# Task description:
Put the rows from the line containing "Task: Choose Paramétrage de Manava menu entry" through the line containing "(x=34, y=28)" into a Markdown table with the columns Row and Line, skipping blank lines. Number each line in Row and copy its text into Line.

Rows for locating words and elements
** begin **
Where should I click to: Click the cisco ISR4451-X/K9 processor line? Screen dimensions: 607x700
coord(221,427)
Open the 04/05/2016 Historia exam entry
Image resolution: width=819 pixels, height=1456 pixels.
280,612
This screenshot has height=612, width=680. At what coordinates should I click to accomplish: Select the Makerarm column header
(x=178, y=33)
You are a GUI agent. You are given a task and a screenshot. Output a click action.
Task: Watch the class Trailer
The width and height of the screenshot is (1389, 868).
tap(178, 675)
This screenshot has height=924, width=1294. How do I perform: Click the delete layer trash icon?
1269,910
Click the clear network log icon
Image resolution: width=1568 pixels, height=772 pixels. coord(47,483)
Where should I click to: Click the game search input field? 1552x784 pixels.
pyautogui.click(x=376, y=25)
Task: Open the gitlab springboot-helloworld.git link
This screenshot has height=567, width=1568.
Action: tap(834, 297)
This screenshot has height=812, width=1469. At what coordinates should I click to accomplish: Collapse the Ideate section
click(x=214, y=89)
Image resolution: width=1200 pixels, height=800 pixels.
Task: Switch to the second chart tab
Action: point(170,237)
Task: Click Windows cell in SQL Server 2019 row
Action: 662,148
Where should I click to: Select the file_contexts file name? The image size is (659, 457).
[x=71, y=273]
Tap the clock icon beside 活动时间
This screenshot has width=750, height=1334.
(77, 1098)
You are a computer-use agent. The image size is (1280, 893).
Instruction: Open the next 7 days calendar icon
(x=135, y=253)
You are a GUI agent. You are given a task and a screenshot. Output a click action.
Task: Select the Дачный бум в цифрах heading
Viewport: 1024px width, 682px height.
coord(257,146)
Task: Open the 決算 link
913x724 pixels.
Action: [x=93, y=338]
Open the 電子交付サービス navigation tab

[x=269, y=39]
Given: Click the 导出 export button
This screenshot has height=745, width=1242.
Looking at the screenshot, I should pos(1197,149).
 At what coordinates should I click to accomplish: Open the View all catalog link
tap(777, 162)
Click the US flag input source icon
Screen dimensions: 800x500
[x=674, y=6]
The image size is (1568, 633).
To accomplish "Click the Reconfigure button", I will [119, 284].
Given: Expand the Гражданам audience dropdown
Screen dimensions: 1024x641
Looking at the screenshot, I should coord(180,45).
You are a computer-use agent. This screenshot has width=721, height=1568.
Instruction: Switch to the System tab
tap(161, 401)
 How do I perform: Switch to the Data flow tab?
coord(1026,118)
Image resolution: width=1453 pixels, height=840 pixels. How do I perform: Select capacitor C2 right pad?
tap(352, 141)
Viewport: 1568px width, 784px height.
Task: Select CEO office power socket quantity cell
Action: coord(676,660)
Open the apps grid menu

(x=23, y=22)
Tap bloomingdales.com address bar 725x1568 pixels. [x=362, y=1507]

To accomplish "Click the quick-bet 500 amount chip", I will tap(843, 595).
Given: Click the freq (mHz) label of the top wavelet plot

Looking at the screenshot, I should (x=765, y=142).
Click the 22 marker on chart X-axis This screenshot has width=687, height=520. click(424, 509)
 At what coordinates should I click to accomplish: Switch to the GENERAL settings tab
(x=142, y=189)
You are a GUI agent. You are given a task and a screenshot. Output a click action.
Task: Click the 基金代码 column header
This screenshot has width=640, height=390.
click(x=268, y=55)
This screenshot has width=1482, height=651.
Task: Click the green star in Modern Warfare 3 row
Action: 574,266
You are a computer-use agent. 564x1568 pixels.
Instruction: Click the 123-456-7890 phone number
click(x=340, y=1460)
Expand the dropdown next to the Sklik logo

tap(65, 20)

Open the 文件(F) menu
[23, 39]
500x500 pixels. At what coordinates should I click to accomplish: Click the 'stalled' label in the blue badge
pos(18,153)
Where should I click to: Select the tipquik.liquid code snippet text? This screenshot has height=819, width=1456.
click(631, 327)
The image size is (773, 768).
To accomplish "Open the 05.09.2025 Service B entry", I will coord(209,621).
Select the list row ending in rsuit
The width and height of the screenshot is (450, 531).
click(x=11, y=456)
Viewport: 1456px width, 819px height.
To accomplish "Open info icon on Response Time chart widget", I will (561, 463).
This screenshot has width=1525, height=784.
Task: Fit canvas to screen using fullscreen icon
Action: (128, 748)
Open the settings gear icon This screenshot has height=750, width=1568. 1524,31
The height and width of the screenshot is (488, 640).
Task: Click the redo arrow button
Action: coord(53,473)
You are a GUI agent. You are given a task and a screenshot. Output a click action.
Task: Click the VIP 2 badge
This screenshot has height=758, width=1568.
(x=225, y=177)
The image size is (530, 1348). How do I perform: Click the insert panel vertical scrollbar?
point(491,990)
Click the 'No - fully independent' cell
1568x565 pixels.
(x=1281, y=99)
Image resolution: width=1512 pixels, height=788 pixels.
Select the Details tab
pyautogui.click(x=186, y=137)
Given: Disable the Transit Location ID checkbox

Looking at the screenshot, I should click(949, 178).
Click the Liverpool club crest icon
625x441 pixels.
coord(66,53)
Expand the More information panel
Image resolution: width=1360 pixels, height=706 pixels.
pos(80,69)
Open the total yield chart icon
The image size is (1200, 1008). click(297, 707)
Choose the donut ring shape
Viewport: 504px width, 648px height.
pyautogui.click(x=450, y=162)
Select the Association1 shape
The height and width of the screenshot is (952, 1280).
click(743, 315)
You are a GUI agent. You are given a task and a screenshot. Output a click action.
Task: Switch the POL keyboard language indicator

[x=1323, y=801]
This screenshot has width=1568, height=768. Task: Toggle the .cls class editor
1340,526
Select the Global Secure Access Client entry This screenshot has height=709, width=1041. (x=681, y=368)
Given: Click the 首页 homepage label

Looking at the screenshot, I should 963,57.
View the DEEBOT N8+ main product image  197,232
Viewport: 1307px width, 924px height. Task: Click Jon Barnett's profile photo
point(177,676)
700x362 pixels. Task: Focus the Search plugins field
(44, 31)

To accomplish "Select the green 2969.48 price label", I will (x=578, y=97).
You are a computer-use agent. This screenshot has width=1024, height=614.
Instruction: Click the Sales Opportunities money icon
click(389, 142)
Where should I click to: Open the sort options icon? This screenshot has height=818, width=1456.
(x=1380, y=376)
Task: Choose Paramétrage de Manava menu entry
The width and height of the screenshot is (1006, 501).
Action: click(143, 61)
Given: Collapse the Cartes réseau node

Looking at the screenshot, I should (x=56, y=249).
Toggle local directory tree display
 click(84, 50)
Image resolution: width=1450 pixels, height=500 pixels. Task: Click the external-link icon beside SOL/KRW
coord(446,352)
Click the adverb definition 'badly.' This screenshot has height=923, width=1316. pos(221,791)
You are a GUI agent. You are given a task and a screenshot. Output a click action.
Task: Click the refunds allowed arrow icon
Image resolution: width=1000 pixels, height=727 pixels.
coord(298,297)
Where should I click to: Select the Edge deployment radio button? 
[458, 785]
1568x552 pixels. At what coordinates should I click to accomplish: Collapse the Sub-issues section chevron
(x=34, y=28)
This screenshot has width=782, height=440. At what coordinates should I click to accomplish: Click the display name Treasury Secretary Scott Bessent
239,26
** end **
# Solution for this problem:
| Row | Line |
|---|---|
| 1 | Task: Choose Paramétrage de Manava menu entry |
| 2 | The width and height of the screenshot is (1006, 501). |
| 3 | Action: click(143, 61) |
| 4 | Given: Collapse the Cartes réseau node |
| 5 | Looking at the screenshot, I should (x=56, y=249). |
| 6 | Toggle local directory tree display |
| 7 |  click(84, 50) |
| 8 | Image resolution: width=1450 pixels, height=500 pixels. Task: Click the external-link icon beside SOL/KRW |
| 9 | coord(446,352) |
| 10 | Click the adverb definition 'badly.' This screenshot has height=923, width=1316. pos(221,791) |
| 11 | You are a GUI agent. You are given a task and a screenshot. Output a click action. |
| 12 | Task: Click the refunds allowed arrow icon |
| 13 | Image resolution: width=1000 pixels, height=727 pixels. |
| 14 | coord(298,297) |
| 15 | Where should I click to: Select the Edge deployment radio button?  |
| 16 | [458, 785] |
| 17 | 1568x552 pixels. At what coordinates should I click to accomplish: Collapse the Sub-issues section chevron |
| 18 | (x=34, y=28) |